WHAT THIS TASK INVOLVES
The records below must be retyped exactly.

SOURCE INFORMATION

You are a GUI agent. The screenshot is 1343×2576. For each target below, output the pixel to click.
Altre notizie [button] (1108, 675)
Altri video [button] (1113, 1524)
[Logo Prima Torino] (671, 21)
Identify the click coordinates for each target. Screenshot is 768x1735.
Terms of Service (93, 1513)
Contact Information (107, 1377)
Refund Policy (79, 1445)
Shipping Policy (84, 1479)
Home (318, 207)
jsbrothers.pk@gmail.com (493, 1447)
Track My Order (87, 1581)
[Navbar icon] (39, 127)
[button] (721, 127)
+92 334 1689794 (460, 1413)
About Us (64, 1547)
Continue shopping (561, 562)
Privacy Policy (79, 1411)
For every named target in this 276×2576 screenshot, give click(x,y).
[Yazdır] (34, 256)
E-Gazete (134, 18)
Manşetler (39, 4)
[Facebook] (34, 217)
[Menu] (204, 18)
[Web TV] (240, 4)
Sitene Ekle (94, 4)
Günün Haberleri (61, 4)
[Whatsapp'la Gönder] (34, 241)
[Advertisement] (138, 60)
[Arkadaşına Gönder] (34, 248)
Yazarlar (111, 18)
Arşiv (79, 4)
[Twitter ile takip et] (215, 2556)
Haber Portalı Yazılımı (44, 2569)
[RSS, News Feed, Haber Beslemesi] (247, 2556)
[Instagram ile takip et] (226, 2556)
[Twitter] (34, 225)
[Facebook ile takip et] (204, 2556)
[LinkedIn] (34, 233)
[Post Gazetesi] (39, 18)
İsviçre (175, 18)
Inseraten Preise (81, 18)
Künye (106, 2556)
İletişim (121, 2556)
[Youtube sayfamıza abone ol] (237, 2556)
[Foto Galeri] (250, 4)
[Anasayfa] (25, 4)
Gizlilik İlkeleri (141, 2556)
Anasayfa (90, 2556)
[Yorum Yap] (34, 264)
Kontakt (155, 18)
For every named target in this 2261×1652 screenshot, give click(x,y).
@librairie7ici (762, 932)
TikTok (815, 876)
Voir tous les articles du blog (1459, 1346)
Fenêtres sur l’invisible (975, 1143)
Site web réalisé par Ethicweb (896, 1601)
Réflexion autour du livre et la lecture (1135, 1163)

ANSWER SECTION
You are a GUI agent. The screenshot is 1343×2576. For each target below, output the pixel to click.
Altre notizie [button] (1108, 675)
Altri video [button] (1113, 1524)
[Logo Prima Torino] (671, 21)
Identify the click coordinates for each target. Screenshot is 768x1735.
Terms of Service (93, 1513)
Contact Information (107, 1377)
Refund Policy (79, 1445)
Shipping Policy (84, 1479)
Home (318, 207)
jsbrothers.pk@gmail.com (493, 1447)
Track My Order (87, 1581)
[Navbar icon] (39, 127)
[button] (721, 127)
+92 334 1689794 (460, 1413)
About Us (64, 1547)
Continue shopping (561, 562)
Privacy Policy (79, 1411)
For every named target in this 276×2576 screenshot, give click(x,y).
[Yazdır] (34, 256)
E-Gazete (134, 18)
Manşetler (39, 4)
[Facebook] (34, 217)
[Menu] (204, 18)
[Web TV] (240, 4)
Sitene Ekle (94, 4)
Günün Haberleri (61, 4)
[Whatsapp'la Gönder] (34, 241)
[Advertisement] (138, 60)
[Arkadaşına Gönder] (34, 248)
Yazarlar (111, 18)
Arşiv (79, 4)
[Twitter ile takip et] (215, 2556)
Haber Portalı Yazılımı (44, 2569)
[RSS, News Feed, Haber Beslemesi] (247, 2556)
[Instagram ile takip et] (226, 2556)
[Twitter] (34, 225)
[Facebook ile takip et] (204, 2556)
[LinkedIn] (34, 233)
[Post Gazetesi] (39, 18)
İsviçre (175, 18)
Inseraten Preise (81, 18)
Künye (106, 2556)
İletişim (121, 2556)
[Youtube sayfamıza abone ol] (237, 2556)
[Foto Galeri] (250, 4)
[Anasayfa] (25, 4)
Gizlilik İlkeleri (141, 2556)
Anasayfa (90, 2556)
[Yorum Yap] (34, 264)
Kontakt (155, 18)
For every named target in this 2261×1652 screenshot, give click(x,y).
@librairie7ici (762, 932)
TikTok (815, 876)
Voir tous les articles du blog (1459, 1346)
Fenêtres sur l’invisible (975, 1143)
Site web réalisé par Ethicweb (896, 1601)
Réflexion autour du livre et la lecture (1135, 1163)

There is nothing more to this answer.